As the nation descends into the depths of winter, Julia Gillard's moment of truth is at hand. Her entire political strategy rests on being able to use the reality of the carbon tax to generate a sort of electoral big bang. That is, when the carbon price becomes, at last, a tangible presence rather than a threatening idea, a new political world will be formed.
In that world, the government will at last be able to turn back the hysteria of the anti-carbon-tax crusade led by Tony Abbott, in which every job loss, price rise, badly cooked meal, change in the weather, broken shoelace - you name it - is due to the evil carbon tax. That was the idea, anyway.
Part of the argument in caucus for keeping Gillard and rebuffing Kevin Rudd early this year was based on giving Gillard the chance to turn around the government's fortunes once carbon tax fact was able to be separated from carbon tax fiction.
It's too early to say that it has not worked, of course, but given that the compensation payments have been going out for a month now, the early signs are not good.
There are problems with the notion that the public's attitude towards the government can be recalibrated with money, especially in relation to the issue of climate change.
Yes, sending voters money worked for John Howard at the 2001 and 2004 elections. But the practice got old with some rapidity. By 2007, it was a flop and Howard lost office.
The circumstances were different throughout the first decade of the century, anyway. House prices were going up. Home owners felt richer just by getting up in the morning.
The global financial crisis and its aftermath have changed that. The air is slowly leaking from the housing bubble and prices are declining.
Consumer behaviour has changed, with saving assuming primacy over borrowing. Australians are worried.
This is the fundamental political problem with the carbon tax. Climate change emerged as a live issue before the global financial crisis, when voters felt they had room in their lives and their minds and their pockets to afford to be concerned about it.
Even suggesting this is enough to send some climate change activists apoplectic, but the change in attitudes is plain to see.

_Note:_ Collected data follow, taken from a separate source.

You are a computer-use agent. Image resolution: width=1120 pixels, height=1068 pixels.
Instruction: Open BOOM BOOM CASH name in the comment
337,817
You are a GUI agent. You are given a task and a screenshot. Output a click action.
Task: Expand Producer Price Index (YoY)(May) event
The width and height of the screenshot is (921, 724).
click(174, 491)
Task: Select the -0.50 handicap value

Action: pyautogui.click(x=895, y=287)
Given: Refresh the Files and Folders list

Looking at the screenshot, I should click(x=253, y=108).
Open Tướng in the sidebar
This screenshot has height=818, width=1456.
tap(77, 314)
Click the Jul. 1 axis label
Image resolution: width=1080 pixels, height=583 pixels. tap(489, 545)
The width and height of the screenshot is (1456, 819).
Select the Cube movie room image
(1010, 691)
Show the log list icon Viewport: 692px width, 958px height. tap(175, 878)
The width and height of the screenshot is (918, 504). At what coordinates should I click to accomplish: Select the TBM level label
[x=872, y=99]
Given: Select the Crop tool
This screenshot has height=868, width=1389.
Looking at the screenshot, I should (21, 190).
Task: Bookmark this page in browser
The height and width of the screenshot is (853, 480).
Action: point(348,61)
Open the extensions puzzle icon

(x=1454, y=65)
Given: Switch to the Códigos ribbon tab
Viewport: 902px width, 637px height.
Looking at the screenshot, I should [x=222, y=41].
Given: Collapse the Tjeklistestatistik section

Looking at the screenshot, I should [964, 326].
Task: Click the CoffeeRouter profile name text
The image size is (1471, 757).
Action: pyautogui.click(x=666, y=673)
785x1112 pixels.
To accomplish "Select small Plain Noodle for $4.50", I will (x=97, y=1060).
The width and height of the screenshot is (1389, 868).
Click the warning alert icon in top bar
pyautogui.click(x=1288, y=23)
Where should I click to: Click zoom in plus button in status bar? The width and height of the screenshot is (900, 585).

When people feel economically insecure, anything beyond dollars and cents will matter less.
The government's already low stocks do not help. When an unpopular government, with an unpopular leader, hands out money, there is a cynical reaction. This was true in 2007 under Howard and it is the case now.
The compensation is deemed to be never enough or illusory. Bear in mind, this is a society where people are not laughed out of town when they claim an annual income of $150,000 does not make them wealthy.
The public's gratitude for money it believes it already owned is fleeting at best. The government's decision last week to set up the Twitter hashtag #cashforyou to promote its payouts generated exactly this response.
Typical of the government's difficulties was Climate Change Minister Greg Combet's recent noting that only 8.9 per cent of the average 18.1 per cent electricity price rise in NSW was due to the carbon tax, much less than Tony Abbott has forecast. Which politician is more likely to be punished in that scenario?
In any case, the government has been so beaten down over the carbon tax that it cannot even bear to own up to the policy.
The $1.18 billion mentioned at the top of this article has been paid out under a scheme called "the clean energy advance" and the carbon tax is now a carbon price.
If the government cannot bring itself to explain directly to people why they are getting the money, what hope is there?
Shaun Carney is an associate editor.